Near Real-time Learning and Extraction of Attack Models from Intrusion Alerts
This addresses the challenge for SOC analysts who are inundated with alerts and need actionable intelligence, though it appears incremental as it builds on existing unsupervised learning approaches.
The paper tackles the problem of overwhelming intrusion alerts in Security Operation Centers by deploying ASSERT, an unsupervised learning system that extracts and updates attack models in near real-time from streaming alerts, generating a small number of statistical models to help analysts comprehend attacks.
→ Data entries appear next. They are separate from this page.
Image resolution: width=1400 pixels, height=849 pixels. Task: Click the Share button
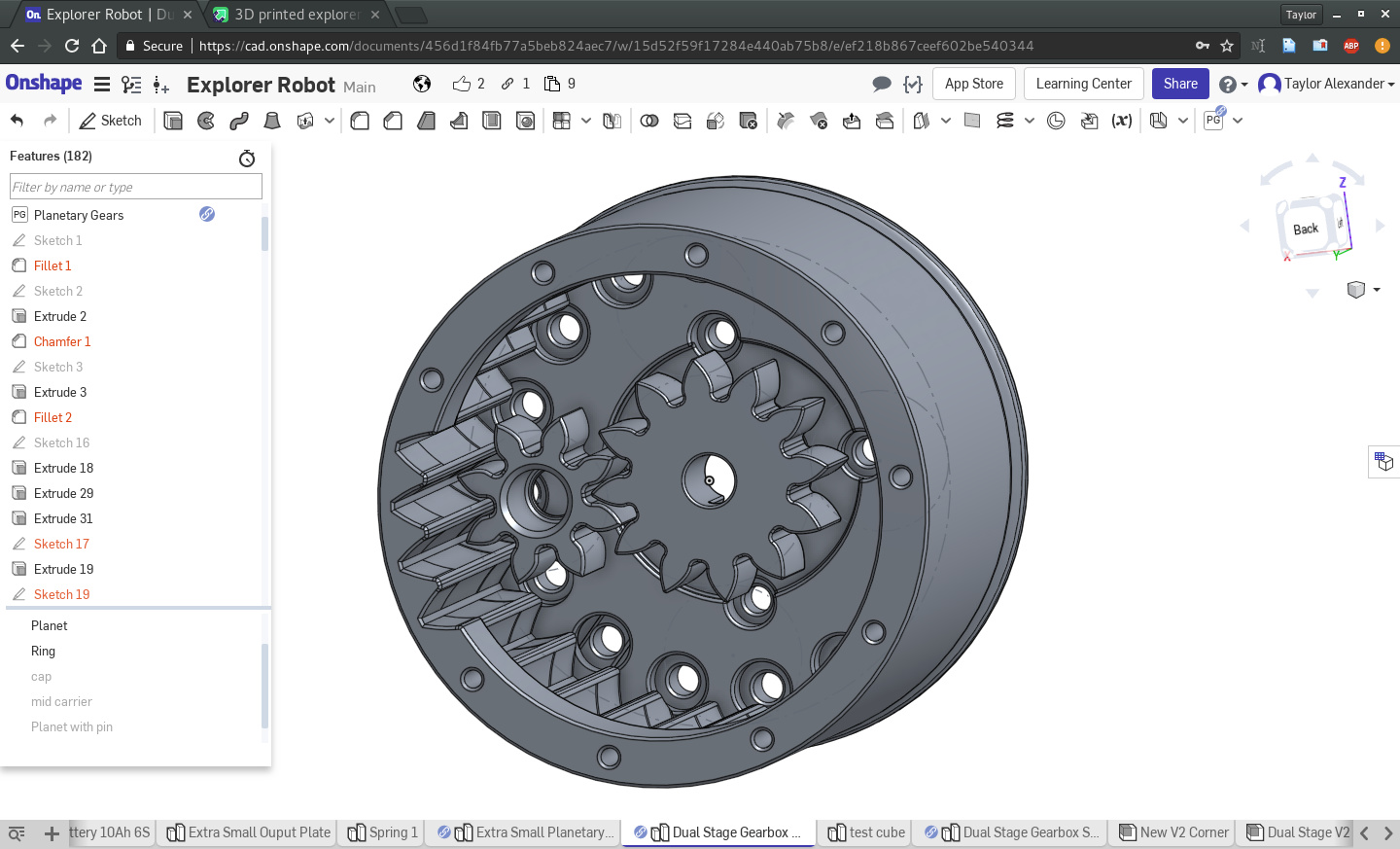(1180, 84)
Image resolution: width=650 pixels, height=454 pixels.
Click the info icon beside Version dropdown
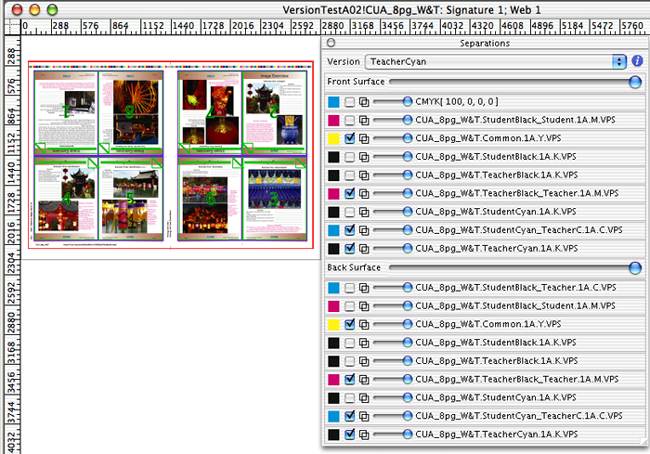tap(637, 62)
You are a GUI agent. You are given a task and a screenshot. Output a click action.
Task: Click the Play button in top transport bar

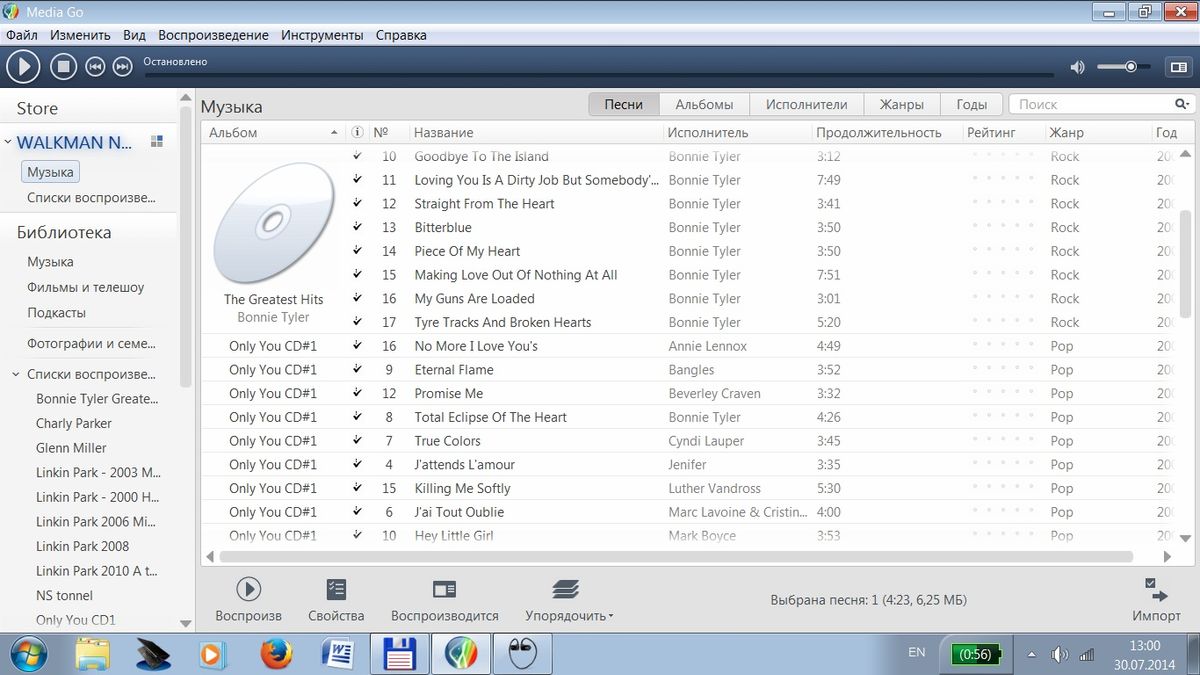point(23,67)
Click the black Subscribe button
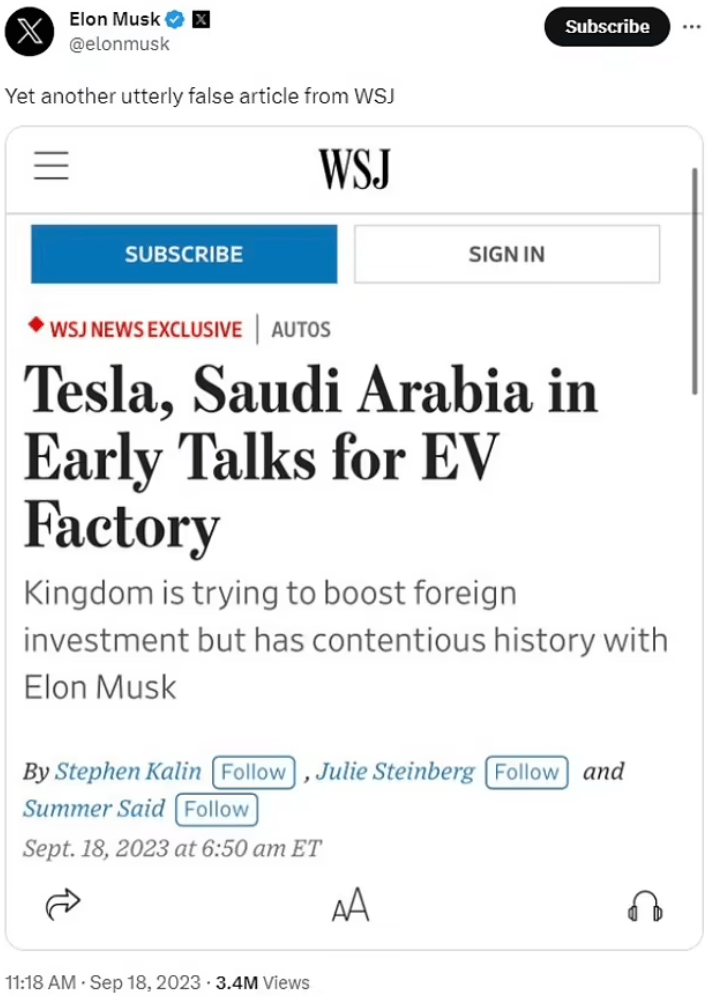This screenshot has width=717, height=997. tap(607, 27)
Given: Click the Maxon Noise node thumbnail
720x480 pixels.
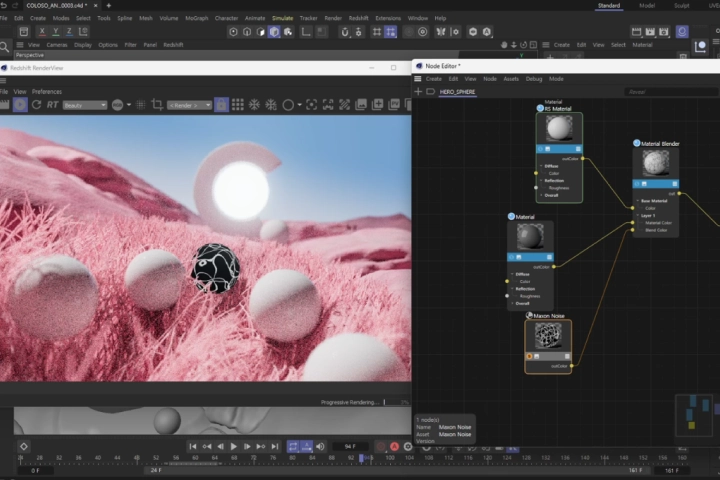Looking at the screenshot, I should click(548, 336).
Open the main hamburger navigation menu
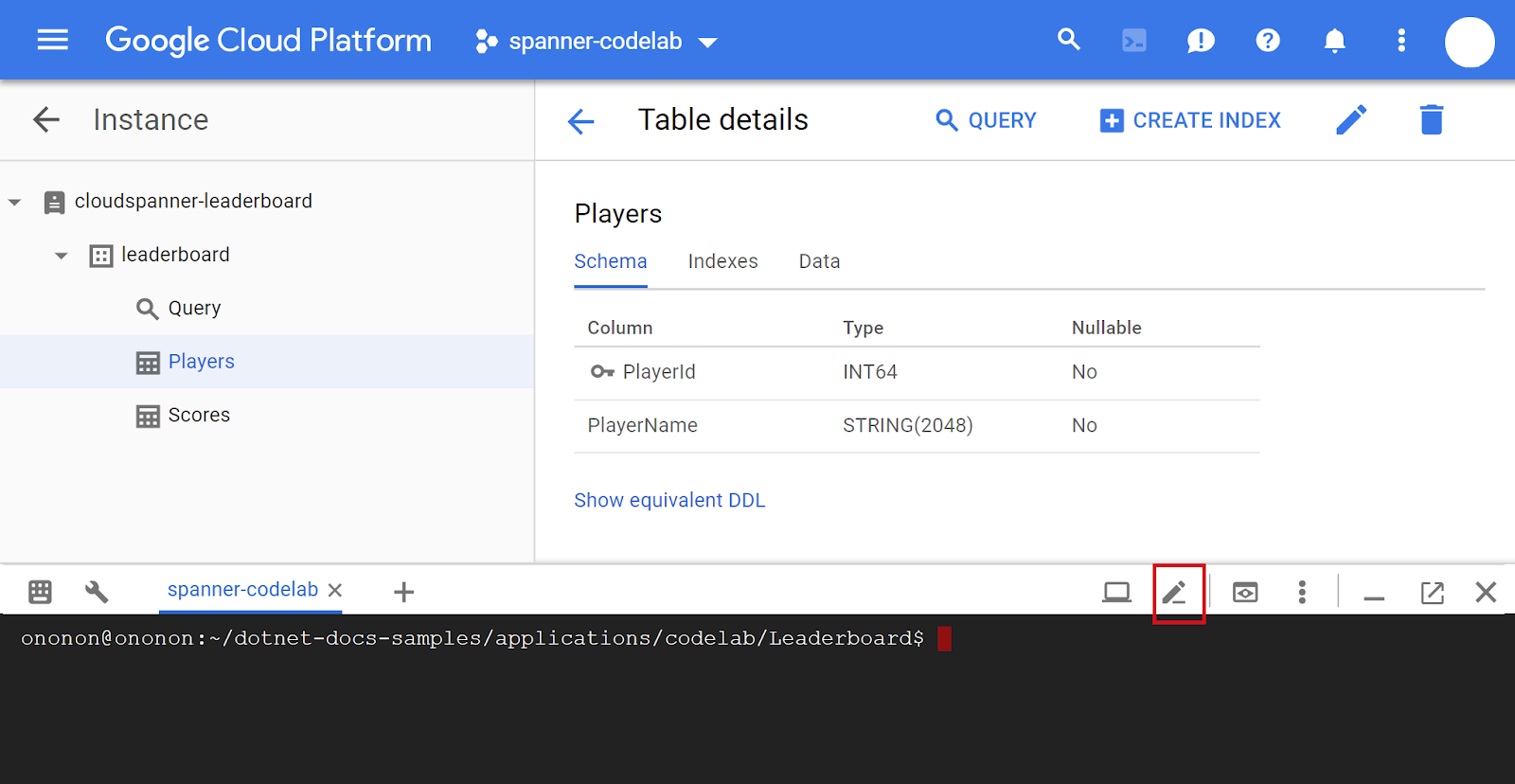Image resolution: width=1515 pixels, height=784 pixels. point(52,40)
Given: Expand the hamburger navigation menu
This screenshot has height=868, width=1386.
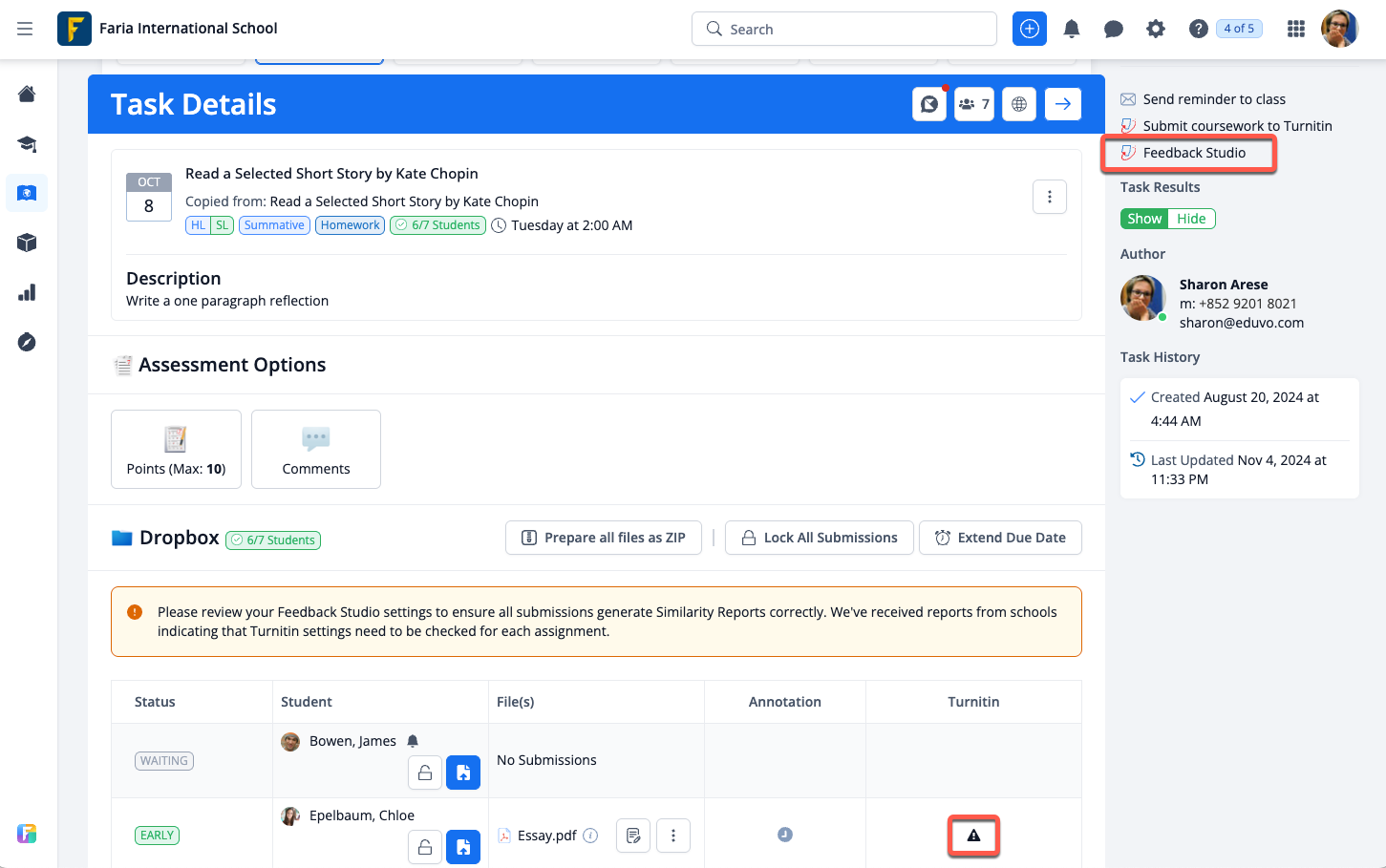Looking at the screenshot, I should pos(25,29).
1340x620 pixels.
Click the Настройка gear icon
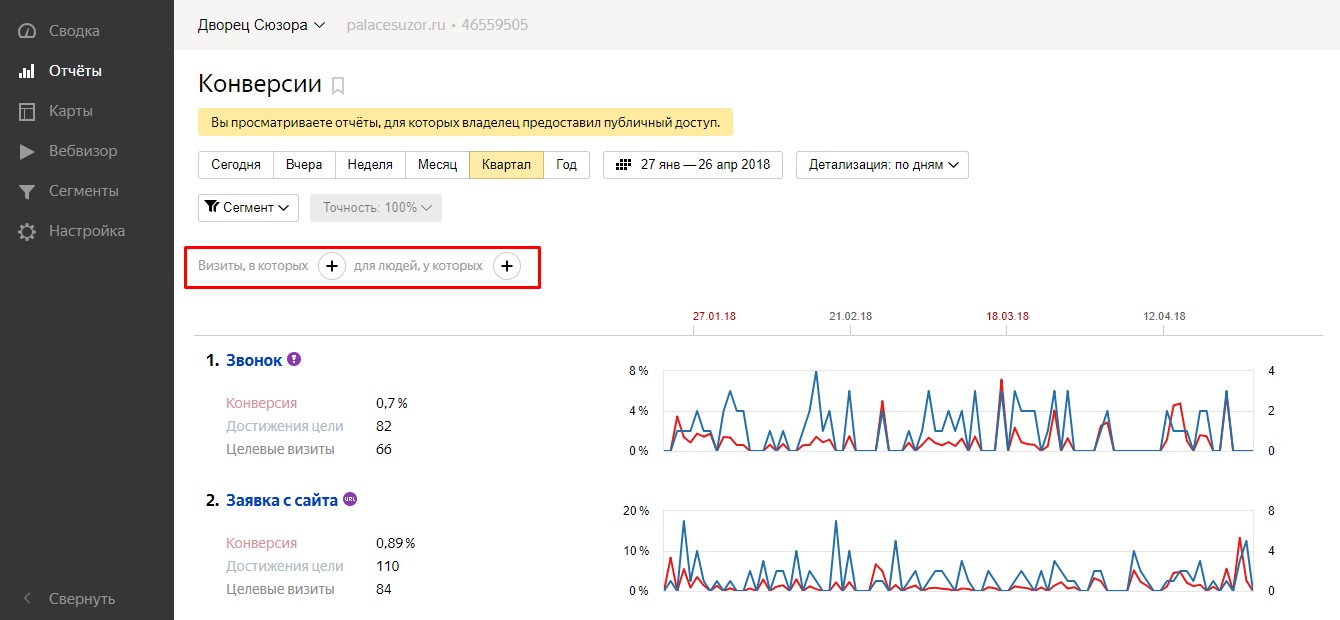tap(27, 231)
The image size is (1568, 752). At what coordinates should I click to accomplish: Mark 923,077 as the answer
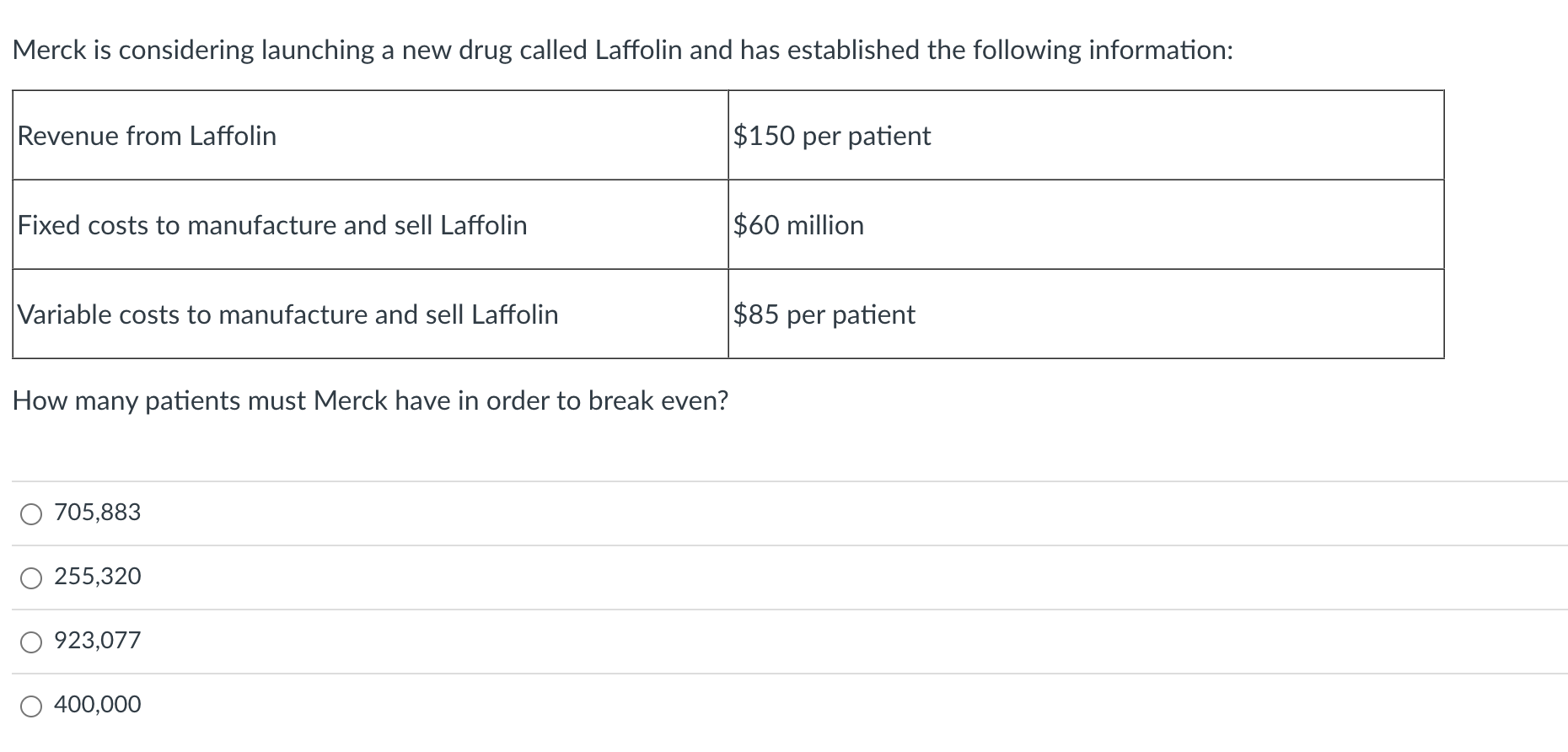coord(31,642)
Critical and sophisticated cyberattacks often take multitudes of reconnaissance, exploitations, and obfuscation techniques to penetrate through well protected enterprise networks. The discovery and detection of attacks, though needing continuous efforts, is no longer sufficient. Security Operation Center (SOC) analysts are overwhelmed by the significant volume of intrusion alerts without being able to extract actionable intelligence. Recognizing this challenge, this paper describes the advances and findings through deploying ASSERT to process intrusion alerts from OmniSOC in collaboration with the Center for Applied Cybersecurity Research (CACR) at Indiana University. ASSERT utilizes information theoretic unsupervised learning to extract and update `attack models' in near real-time without expert knowledge. It consumes streaming intrusion alerts and generates a small number of statistical models for SOC analysts to comprehend ongoing and emerging attacks in a timely manner. This paper presents the architecture and key processes of ASSERT and discusses a few real-world attack models to highlight the use-cases that benefit SOC operations. The research team is developing a light-weight containerized ASSERT that will be shared through a public repository to help the community combat the overwhelming intrusion alerts.